PALM BEACH GARDENS, Fla., Sept. 22, 2021 /PRNewswire/ -- Carrier Global Corporation (NYSE: CARR) today announced that it has signed an agreement to acquire Nlyte Software ("Nlyte"), a leader in data center infrastructure management (DCIM) software. Nlyte's proven data center expertise will expand Carrier's HVAC business's access to the growing DCIM segment, complement its differentiated Automated Logic Controls business to create integrated customer solutions, and help fulfill its strategic focus on sustainable and intelligent solutions through increased recurring revenues. Carrier is the leading global provider of healthy, safe, sustainable and intelligent building and cold chain solutions.

"Nlyte's software and services, along with the expertise of its team, will enable Carrier to further develop our data center capabilities and bring enhanced services and solutions to Carrier's broad, global customer base," said Chris Nelson, President, HVAC, Carrier. "This is an excellent strategic fit and enables us to provide customers a premier offering of data center controls and infrastructure power management."

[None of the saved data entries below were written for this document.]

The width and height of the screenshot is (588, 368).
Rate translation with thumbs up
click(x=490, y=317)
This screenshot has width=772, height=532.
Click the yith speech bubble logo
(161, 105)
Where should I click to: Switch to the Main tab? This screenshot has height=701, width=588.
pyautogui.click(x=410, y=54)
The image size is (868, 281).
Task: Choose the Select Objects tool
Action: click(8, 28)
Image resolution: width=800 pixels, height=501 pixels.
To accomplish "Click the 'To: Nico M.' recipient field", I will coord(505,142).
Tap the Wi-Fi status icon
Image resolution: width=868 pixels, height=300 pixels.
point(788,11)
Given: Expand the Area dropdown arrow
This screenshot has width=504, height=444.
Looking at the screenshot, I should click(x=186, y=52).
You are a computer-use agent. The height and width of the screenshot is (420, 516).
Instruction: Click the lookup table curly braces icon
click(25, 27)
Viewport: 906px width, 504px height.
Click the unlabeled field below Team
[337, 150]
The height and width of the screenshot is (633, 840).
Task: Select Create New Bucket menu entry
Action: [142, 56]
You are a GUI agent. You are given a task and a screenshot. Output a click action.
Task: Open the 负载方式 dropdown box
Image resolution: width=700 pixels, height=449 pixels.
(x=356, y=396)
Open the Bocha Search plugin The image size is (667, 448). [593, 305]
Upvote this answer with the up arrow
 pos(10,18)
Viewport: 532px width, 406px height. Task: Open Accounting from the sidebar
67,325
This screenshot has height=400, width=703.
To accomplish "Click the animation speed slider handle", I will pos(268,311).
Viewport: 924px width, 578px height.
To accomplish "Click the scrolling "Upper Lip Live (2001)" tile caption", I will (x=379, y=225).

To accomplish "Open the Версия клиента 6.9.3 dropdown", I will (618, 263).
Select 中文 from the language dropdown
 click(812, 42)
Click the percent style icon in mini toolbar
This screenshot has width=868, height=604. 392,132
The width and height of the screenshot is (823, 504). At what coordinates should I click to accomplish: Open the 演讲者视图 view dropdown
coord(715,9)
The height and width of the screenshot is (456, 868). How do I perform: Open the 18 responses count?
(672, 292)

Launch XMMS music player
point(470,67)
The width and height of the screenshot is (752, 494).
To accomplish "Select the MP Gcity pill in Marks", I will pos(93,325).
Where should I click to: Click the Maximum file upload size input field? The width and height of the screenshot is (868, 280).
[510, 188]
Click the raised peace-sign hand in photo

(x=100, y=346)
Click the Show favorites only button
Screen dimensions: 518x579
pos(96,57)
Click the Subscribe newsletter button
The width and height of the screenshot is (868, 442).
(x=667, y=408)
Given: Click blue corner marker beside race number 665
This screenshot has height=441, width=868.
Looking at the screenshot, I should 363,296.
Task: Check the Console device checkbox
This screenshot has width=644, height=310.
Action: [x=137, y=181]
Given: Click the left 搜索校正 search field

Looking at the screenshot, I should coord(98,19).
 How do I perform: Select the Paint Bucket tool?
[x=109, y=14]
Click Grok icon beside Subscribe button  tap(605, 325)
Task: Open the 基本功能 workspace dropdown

"This transaction strengthens and expands our data center offerings," said Doug Sabella, CEO, Nlyte. "As a leader in the DCIM market, we will be able to offer new solutions and value-added customer services for HVAC equipment, building automation, controls, security and fire systems. With Carrier's global footprint, Nlyte will be able to reach new segments and geographies."

Nlyte helps customers manage their IT infrastructure and drives digital transformation of data centers. Its DCIM software provides centralized management of all data center resources, which helps organizations plan, view and optimize their data centers for maximum energy efficiency and transparency. These outcomes have helped Nlyte enjoy a 98% customer retention rate.  

Nlyte will become part of Automated Logic Corporation (ALC), Carrier's building automation and controls business, within Carrier's HVAC segment. Combining ALC WebCtrl building automation and Nlyte DCIM systems will provide data center customers a complete intelligent solution to further improve operational efficiencies.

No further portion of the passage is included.